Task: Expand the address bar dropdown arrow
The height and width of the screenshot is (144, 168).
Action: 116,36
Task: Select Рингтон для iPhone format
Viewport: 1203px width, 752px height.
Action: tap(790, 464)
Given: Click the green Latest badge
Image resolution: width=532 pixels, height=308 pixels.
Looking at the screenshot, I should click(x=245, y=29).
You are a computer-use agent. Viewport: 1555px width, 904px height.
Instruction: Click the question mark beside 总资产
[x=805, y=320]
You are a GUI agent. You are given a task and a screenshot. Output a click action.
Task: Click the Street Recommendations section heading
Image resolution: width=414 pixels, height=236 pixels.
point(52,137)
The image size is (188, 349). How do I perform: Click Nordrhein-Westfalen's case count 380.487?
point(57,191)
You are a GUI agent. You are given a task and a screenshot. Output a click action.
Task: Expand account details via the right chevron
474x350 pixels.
··········
Work task:
So that nothing is lost, write out each record exactly as it appears above.

Task response:
Task: Expand the address bar dropdown arrow
The height and width of the screenshot is (144, 168).
Action: 116,36
Task: Select Рингтон для iPhone format
Viewport: 1203px width, 752px height.
Action: tap(790, 464)
Given: Click the green Latest badge
Image resolution: width=532 pixels, height=308 pixels.
Looking at the screenshot, I should click(x=245, y=29).
You are a computer-use agent. Viewport: 1555px width, 904px height.
Instruction: Click the question mark beside 总资产
[x=805, y=320]
You are a GUI agent. You are given a task and a screenshot. Output a click action.
Task: Click the Street Recommendations section heading
Image resolution: width=414 pixels, height=236 pixels.
point(52,137)
The image size is (188, 349). How do I perform: Click Nordrhein-Westfalen's case count 380.487?
point(57,191)
You are a GUI agent. You are given a task and a screenshot. Output a click action.
Task: Expand account details via the right chevron
474x350 pixels.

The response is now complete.